Records to use:
---

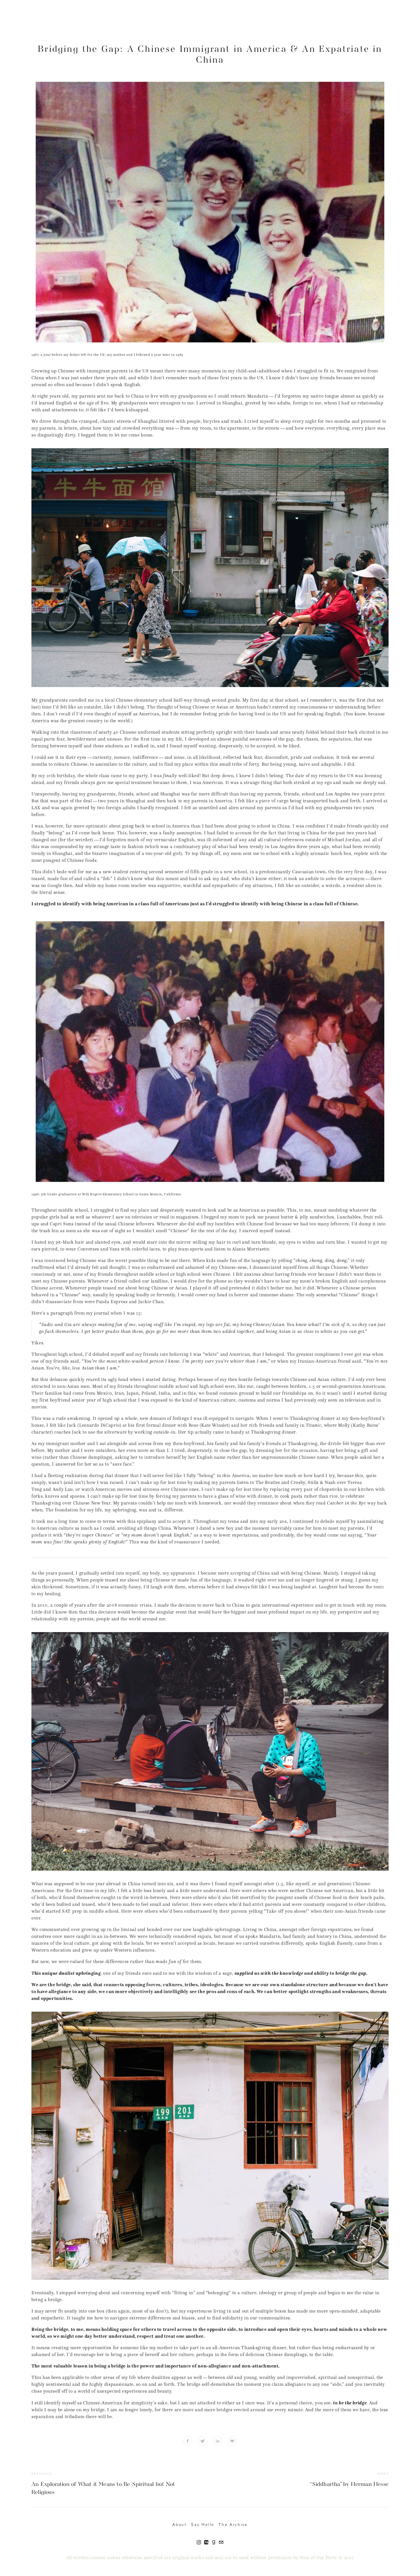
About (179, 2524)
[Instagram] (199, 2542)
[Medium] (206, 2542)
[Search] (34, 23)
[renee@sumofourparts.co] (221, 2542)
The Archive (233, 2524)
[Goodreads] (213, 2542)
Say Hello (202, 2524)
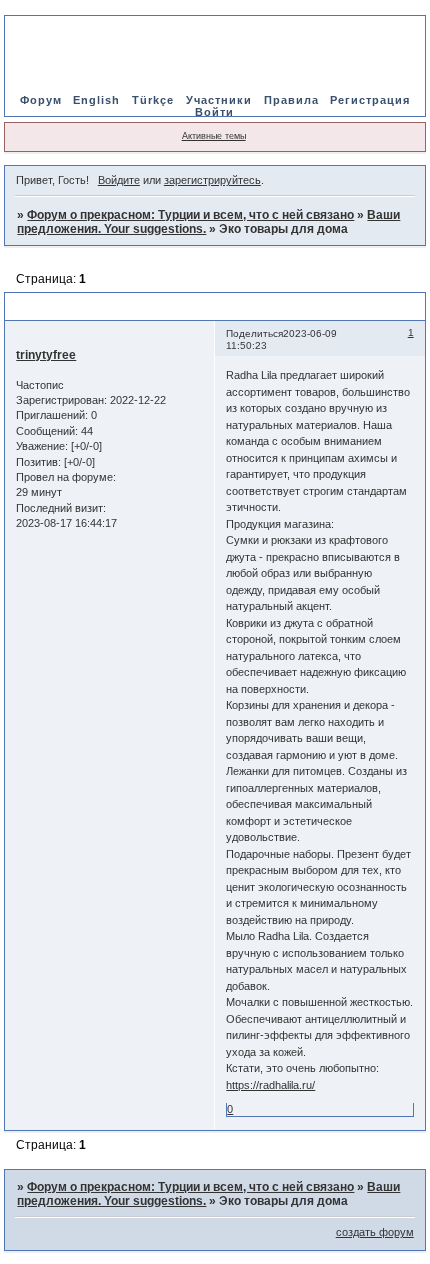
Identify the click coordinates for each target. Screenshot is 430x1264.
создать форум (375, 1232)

---

Task statement: From the first line to the last, output the data exactly; skip any pictures.

Result for this exercise:
About (179, 2524)
[Instagram] (199, 2542)
[Medium] (206, 2542)
[Search] (34, 23)
[renee@sumofourparts.co] (221, 2542)
The Archive (233, 2524)
[Goodreads] (213, 2542)
Say Hello (202, 2524)
Identify the click coordinates for each target. Screenshot is 430x1264.
создать форум (375, 1232)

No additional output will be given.